> _DOCUMENT SEGMENT_:
________________

Rio San Juan De best breakfast joint. It was simply delicious. boiled yucca and scrambled egg with saltfish.
24 May 2007

The 415 km bus ride from Rio San Juan to Barahona started at 8 am. It would take us back thru SDQ. At the tiny bus terminal in Rio San Juan, we met the nicest guy - Manny. He helped us store our backpacks and took us to the only open breakfast spot - Pica Pollo Benito - aplace we would have normally bypassed in our search for culinary delights. But Benito seemed to be a local favorite and that morning he served up hot boiled yucca and bacalao with egg (saltfish and egg). Another specialty was deep-fried cheese. We passed up on that one.

At the station again, we wolved down some of the goodness before saying 'adios' to Manny and then we were out of there. What a pleasant little village. The driver handled the big luxury Volvo bus like a gua-gua as he sped thru the narrow countryside streets and honked at everything in sight. It did little, however, to to decrease our travel time because we arrived in SDQ at 12:30 pm ot thereabouts. The bus to Barahona would leave at 1:45 pm. The Benito's remnants were quickly consumed as we watched, without sound, 'The Mythbusters' on one of the giant plasma screens in the Caribe Tours terminal. We estimated the SDQ-Barahona leg to be one-and-a-half hours long. Our estimate was half correct and we would spend another 3 hours on the bus.

Founded in 1802 by Haitian General Toussaint L'Ouverture, Barahona is home to some 90,000 residents whose main economic activities are sugarcane farming and mining salt, gypsum and bauxite. The ride would take us thru some unfamiliar landscapes because as much as the north was cool and lush and green, the south was hot and dry and barren. What, one one side, would have been lovely green hillsides now showed a harsh, desolate landscape and where fruit trees flourished now became cactus patches where prickle-bush reigned supreme. The desert-like conditions of the south stunned us and so too did the living conditions. We sped past homes in former landfills and children playing in piles of broken glass, past armed soldiers at a checkpoint and dry river beds. The sun was noticeably hotter too, as for the first time, we were not shivering in the bus' a/c. The people too were darker as if, and most likely, they were burnt by the scorching heat. We weren't prepared for this. This was certainly a much different Dominican Republic from the one we had come to know.

________________

> _SOURCE RECORDS_:

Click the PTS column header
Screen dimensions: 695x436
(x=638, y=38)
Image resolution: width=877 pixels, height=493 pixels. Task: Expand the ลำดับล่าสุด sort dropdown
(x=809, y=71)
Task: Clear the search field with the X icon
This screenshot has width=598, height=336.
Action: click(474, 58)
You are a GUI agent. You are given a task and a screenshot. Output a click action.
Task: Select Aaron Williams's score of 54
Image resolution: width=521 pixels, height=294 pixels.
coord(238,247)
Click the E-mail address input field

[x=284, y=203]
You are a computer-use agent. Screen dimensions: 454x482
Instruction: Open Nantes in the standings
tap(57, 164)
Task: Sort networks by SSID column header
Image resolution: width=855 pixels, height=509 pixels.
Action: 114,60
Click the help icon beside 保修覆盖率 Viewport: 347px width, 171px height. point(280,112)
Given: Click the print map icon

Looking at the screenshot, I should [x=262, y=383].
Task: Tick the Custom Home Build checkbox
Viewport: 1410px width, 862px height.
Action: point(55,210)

________________

> _TASKS_:
**a)** Retype the listing lines from the line with "Task: Clear the search field with the X icon" to the line with "Looking at the", keeping every character as it appears.
**b)** Write what comes next in the account of the bus trip from Rio San Juan to Barahona, picking up after its final sentence.

> _EXPECTED RESULTS_:
**a)**
Task: Clear the search field with the X icon
This screenshot has width=598, height=336.
Action: click(474, 58)
You are a GUI agent. You are given a task and a screenshot. Output a click action.
Task: Select Aaron Williams's score of 54
Image resolution: width=521 pixels, height=294 pixels.
coord(238,247)
Click the E-mail address input field

[x=284, y=203]
You are a computer-use agent. Screen dimensions: 454x482
Instruction: Open Nantes in the standings
tap(57, 164)
Task: Sort networks by SSID column header
Image resolution: width=855 pixels, height=509 pixels.
Action: 114,60
Click the help icon beside 保修覆盖率 Viewport: 347px width, 171px height. point(280,112)
Given: Click the print map icon

Looking at the screenshot, I should [x=262, y=383].

**b)**
When the bus pulled into Barahona, we dragged our tired seven-hours-on-a-bus bodies three blocks down the slight slope to our next watering hole - Hotel Cacique. After 'securing' our stuff in the bathroom of lucky number 13, we set out to find our main purpose for coming to Barahona - Coral Sea Divers. The receptionist told u that the hotel thru which they operated had changed both name and owner and that it was a few blocks from the Cacique. We got to the new Hotel Costa Larimar only to find that the dive shop no longer existed. Shanna called the number in the phone book and was 'cussed out' by a very rude lady. Frustrated, we decided to 'scope out' the hotel and we headed around back. There was a large freshwater pool where two older gentlemen cavorted with two Dominicanos chicas. There was also a good-looking beach. 'Good-looking' because it photographed well but, being a reclaim from mangrove, the beach had challenges. The water quality was really bad, the man-made beach had a rusty and muddy look in places and we were almost eaten alive by a colony of sand flies. We left there in a hurry. The other beach was filthy and it could be a really lovely place if they would just clean it up.

The streets and waterfront of Barahona would actually turn out to be the most festive. Music blared from every corner, sidewalk cafes were everywhere, there was an open-air market and quite a few night clubs. We bought fruit for dinner and planned our 'escape' on the 6am bus.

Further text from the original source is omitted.